Copy out, word for word, the lines below that run from the line containing "Focus the private key file text field" to the line containing "Action: (104, 407)", including both of those lines.

Element lookup records
•••••

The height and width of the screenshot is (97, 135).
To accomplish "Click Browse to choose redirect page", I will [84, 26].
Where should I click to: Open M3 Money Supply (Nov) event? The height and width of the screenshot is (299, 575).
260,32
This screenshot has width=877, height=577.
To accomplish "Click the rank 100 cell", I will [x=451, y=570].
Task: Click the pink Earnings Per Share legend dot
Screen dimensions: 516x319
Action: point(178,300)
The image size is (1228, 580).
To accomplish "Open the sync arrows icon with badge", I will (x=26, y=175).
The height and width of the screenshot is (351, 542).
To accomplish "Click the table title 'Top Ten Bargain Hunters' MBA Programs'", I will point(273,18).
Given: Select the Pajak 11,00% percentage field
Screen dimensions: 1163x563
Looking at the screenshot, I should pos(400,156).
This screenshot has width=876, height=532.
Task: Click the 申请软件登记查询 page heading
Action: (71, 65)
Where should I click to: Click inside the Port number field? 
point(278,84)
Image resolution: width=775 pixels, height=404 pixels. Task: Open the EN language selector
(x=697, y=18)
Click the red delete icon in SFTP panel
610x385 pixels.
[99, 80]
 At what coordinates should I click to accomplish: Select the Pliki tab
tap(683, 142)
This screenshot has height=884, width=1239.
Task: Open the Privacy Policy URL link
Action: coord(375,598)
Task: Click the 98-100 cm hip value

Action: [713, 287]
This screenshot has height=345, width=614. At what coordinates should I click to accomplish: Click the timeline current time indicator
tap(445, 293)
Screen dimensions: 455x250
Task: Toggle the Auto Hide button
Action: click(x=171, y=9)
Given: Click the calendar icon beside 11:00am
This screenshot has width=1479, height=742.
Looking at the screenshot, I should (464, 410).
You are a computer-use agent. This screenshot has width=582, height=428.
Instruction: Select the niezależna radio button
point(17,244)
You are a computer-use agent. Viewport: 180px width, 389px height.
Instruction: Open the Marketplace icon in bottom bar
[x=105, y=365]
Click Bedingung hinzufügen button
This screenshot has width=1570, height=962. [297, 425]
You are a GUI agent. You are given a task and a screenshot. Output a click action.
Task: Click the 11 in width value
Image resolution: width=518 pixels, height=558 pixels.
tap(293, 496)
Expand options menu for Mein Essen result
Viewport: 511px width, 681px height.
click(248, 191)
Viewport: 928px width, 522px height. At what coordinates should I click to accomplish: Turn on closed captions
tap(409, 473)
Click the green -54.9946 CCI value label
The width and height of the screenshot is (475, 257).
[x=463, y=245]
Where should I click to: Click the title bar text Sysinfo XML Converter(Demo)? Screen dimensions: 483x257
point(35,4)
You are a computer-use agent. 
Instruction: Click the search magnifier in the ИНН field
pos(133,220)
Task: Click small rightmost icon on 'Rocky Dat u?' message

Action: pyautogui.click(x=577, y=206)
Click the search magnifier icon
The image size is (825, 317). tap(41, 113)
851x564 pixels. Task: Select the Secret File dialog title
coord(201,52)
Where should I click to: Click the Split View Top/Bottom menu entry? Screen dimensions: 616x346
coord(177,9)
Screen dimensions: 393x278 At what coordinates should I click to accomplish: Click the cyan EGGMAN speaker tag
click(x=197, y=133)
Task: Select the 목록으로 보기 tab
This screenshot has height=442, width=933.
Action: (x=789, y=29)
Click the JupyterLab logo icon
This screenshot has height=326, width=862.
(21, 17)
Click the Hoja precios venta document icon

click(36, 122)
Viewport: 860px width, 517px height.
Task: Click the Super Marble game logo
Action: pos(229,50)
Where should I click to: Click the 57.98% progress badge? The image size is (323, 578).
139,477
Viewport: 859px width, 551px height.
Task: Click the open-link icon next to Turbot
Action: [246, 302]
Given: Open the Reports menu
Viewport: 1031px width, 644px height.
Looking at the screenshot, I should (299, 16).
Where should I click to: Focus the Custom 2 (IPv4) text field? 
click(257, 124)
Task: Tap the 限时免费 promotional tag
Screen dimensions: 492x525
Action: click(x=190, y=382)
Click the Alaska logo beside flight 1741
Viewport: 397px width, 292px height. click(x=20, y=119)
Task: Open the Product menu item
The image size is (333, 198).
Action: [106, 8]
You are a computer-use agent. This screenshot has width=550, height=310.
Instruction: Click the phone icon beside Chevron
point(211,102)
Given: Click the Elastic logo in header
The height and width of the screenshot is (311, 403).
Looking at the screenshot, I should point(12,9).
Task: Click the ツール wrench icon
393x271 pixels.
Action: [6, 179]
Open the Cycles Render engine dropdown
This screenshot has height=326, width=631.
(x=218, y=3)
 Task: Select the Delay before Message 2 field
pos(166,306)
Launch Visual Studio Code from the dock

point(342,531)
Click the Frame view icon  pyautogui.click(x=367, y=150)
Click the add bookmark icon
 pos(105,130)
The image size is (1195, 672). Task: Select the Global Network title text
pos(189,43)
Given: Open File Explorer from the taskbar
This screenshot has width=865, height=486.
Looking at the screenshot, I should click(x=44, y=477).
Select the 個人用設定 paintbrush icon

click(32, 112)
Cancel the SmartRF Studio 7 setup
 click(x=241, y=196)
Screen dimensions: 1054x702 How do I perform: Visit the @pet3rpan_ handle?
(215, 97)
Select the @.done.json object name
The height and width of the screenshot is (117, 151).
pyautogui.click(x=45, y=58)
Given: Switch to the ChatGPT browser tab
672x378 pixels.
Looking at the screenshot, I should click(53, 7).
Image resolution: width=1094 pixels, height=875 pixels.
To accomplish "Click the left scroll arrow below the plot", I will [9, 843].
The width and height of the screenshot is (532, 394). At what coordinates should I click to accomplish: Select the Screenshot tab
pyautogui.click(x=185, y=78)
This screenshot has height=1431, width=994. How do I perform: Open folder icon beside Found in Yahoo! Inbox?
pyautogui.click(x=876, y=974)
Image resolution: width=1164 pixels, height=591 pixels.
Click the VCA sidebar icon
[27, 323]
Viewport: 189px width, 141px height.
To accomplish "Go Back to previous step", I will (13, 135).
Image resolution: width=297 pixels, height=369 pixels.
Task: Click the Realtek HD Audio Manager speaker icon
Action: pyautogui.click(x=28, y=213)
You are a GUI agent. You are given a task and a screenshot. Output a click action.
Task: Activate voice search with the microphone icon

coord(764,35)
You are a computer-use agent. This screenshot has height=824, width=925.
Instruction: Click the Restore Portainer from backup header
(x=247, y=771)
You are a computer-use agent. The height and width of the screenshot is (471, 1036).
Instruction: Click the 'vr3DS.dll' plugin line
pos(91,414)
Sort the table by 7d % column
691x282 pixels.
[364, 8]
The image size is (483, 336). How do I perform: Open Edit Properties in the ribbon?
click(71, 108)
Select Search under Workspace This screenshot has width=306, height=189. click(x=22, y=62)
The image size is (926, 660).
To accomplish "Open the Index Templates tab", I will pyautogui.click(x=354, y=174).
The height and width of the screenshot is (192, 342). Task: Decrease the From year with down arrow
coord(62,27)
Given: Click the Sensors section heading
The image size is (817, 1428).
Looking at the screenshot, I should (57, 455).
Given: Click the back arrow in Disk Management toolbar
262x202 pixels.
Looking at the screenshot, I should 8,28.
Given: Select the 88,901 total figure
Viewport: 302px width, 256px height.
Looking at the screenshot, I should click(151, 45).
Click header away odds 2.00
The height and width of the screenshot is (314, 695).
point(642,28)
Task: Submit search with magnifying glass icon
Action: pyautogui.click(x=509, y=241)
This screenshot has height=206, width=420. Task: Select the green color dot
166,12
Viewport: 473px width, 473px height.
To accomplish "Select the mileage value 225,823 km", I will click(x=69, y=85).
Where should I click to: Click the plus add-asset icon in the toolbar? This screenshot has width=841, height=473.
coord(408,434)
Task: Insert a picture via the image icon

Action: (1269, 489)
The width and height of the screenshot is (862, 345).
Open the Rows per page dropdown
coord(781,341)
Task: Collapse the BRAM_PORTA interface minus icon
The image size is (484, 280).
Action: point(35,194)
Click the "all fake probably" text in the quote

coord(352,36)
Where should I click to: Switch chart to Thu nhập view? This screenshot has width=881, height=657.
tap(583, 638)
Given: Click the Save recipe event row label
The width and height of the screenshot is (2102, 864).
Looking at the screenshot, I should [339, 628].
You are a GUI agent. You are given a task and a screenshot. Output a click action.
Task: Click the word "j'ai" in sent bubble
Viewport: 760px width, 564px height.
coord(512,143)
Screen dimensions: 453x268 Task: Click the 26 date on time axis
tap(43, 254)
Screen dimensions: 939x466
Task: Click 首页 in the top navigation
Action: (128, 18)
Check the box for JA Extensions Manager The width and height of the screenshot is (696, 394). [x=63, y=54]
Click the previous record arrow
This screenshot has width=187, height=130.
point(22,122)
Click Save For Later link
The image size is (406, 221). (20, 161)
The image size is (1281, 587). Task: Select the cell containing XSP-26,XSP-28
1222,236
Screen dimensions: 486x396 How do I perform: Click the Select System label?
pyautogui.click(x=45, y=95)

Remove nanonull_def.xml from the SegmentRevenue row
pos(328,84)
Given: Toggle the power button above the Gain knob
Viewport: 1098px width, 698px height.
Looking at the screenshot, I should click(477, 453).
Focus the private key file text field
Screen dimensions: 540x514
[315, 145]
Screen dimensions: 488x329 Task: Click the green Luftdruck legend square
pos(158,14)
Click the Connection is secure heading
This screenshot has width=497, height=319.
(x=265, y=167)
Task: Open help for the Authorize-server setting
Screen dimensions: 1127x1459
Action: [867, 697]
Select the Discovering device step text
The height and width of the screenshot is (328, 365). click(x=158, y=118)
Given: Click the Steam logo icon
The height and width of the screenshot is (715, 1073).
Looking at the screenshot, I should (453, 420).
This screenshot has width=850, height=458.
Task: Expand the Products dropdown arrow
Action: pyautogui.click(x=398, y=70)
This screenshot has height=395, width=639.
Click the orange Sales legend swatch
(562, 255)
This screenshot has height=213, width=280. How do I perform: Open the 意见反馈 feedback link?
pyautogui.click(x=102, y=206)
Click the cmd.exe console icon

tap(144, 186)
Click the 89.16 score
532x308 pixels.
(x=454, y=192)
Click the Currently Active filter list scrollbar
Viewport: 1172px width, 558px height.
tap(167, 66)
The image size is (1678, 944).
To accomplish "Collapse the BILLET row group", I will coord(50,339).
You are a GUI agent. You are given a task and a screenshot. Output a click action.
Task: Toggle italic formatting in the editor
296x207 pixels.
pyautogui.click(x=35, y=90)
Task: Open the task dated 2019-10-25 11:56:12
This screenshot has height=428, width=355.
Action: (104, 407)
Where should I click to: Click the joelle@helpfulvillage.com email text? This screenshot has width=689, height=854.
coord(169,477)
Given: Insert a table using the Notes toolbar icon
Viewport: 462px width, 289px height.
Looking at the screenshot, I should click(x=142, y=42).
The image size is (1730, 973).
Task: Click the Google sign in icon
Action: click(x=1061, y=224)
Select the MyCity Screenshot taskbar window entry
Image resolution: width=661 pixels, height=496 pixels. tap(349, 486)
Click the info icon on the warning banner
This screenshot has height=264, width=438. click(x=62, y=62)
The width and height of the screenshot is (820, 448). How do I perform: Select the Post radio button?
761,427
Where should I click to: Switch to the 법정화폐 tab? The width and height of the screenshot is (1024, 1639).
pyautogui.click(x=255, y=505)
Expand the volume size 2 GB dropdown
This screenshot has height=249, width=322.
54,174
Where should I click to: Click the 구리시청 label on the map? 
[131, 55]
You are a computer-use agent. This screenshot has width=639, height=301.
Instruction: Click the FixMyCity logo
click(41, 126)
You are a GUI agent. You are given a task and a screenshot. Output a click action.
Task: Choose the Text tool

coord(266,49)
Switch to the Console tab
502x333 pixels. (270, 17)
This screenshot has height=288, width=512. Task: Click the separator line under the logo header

•••••

▶ [ANSWER TO THIS PROBLEM]:
Focus the private key file text field
Screen dimensions: 540x514
[315, 145]
Screen dimensions: 488x329 Task: Click the green Luftdruck legend square
pos(158,14)
Click the Connection is secure heading
This screenshot has width=497, height=319.
(x=265, y=167)
Task: Open help for the Authorize-server setting
Screen dimensions: 1127x1459
Action: [867, 697]
Select the Discovering device step text
The height and width of the screenshot is (328, 365). click(x=158, y=118)
Given: Click the Steam logo icon
The height and width of the screenshot is (715, 1073).
Looking at the screenshot, I should (453, 420).
This screenshot has width=850, height=458.
Task: Expand the Products dropdown arrow
Action: pyautogui.click(x=398, y=70)
This screenshot has height=395, width=639.
Click the orange Sales legend swatch
(562, 255)
This screenshot has height=213, width=280. How do I perform: Open the 意见反馈 feedback link?
pyautogui.click(x=102, y=206)
Click the cmd.exe console icon

tap(144, 186)
Click the 89.16 score
532x308 pixels.
(x=454, y=192)
Click the Currently Active filter list scrollbar
Viewport: 1172px width, 558px height.
tap(167, 66)
The image size is (1678, 944).
To accomplish "Collapse the BILLET row group", I will coord(50,339).
You are a GUI agent. You are given a task and a screenshot. Output a click action.
Task: Toggle italic formatting in the editor
296x207 pixels.
pyautogui.click(x=35, y=90)
Task: Open the task dated 2019-10-25 11:56:12
This screenshot has height=428, width=355.
Action: (104, 407)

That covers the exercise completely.